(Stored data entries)
========================================

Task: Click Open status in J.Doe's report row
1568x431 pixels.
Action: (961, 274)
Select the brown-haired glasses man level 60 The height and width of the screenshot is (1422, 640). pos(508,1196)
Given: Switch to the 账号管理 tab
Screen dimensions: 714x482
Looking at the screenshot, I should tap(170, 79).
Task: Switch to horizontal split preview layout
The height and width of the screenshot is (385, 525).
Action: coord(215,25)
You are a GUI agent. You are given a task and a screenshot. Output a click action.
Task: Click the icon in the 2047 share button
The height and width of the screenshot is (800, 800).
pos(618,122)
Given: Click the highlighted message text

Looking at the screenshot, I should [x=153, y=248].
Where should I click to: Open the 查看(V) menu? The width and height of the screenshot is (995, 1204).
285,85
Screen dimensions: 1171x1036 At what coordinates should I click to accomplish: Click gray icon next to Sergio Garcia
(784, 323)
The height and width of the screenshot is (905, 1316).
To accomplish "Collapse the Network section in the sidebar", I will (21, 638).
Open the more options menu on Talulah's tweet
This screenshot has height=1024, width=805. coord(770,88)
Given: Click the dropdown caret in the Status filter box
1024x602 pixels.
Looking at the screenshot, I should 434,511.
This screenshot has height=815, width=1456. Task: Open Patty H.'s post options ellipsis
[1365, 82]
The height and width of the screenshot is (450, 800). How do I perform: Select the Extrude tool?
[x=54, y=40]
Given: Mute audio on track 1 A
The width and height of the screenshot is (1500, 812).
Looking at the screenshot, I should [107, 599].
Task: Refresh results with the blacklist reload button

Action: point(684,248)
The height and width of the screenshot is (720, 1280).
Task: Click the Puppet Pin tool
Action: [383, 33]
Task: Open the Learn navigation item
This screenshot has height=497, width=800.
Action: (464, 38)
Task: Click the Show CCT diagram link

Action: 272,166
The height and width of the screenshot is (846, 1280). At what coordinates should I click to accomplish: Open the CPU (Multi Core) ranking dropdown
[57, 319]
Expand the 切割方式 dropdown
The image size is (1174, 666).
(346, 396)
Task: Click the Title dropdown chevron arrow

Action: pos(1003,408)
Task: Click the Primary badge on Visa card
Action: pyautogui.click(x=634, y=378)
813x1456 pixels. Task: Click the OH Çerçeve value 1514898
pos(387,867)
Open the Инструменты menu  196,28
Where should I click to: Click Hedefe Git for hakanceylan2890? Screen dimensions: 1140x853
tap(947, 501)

========================================

**TASK**
All lines of the data above must be repeated exactly.

**YOUR RESPONSE**
Task: Click Open status in J.Doe's report row
1568x431 pixels.
Action: (961, 274)
Select the brown-haired glasses man level 60 The height and width of the screenshot is (1422, 640). pos(508,1196)
Given: Switch to the 账号管理 tab
Screen dimensions: 714x482
Looking at the screenshot, I should tap(170, 79).
Task: Switch to horizontal split preview layout
The height and width of the screenshot is (385, 525).
Action: coord(215,25)
You are a GUI agent. You are given a task and a screenshot. Output a click action.
Task: Click the icon in the 2047 share button
The height and width of the screenshot is (800, 800).
pos(618,122)
Given: Click the highlighted message text

Looking at the screenshot, I should [x=153, y=248].
Where should I click to: Open the 查看(V) menu? The width and height of the screenshot is (995, 1204).
285,85
Screen dimensions: 1171x1036 At what coordinates should I click to accomplish: Click gray icon next to Sergio Garcia
(784, 323)
The height and width of the screenshot is (905, 1316).
To accomplish "Collapse the Network section in the sidebar", I will (21, 638).
Open the more options menu on Talulah's tweet
This screenshot has height=1024, width=805. coord(770,88)
Given: Click the dropdown caret in the Status filter box
1024x602 pixels.
Looking at the screenshot, I should 434,511.
This screenshot has height=815, width=1456. Task: Open Patty H.'s post options ellipsis
[1365, 82]
The height and width of the screenshot is (450, 800). How do I perform: Select the Extrude tool?
[x=54, y=40]
Given: Mute audio on track 1 A
The width and height of the screenshot is (1500, 812).
Looking at the screenshot, I should [107, 599].
Task: Refresh results with the blacklist reload button

Action: point(684,248)
The height and width of the screenshot is (720, 1280).
Task: Click the Puppet Pin tool
Action: [383, 33]
Task: Open the Learn navigation item
This screenshot has height=497, width=800.
Action: (464, 38)
Task: Click the Show CCT diagram link

Action: 272,166
The height and width of the screenshot is (846, 1280). At what coordinates should I click to accomplish: Open the CPU (Multi Core) ranking dropdown
[57, 319]
Expand the 切割方式 dropdown
The image size is (1174, 666).
(346, 396)
Task: Click the Title dropdown chevron arrow

Action: pos(1003,408)
Task: Click the Primary badge on Visa card
Action: pyautogui.click(x=634, y=378)
813x1456 pixels. Task: Click the OH Çerçeve value 1514898
pos(387,867)
Open the Инструменты menu  196,28
Where should I click to: Click Hedefe Git for hakanceylan2890? Screen dimensions: 1140x853
tap(947, 501)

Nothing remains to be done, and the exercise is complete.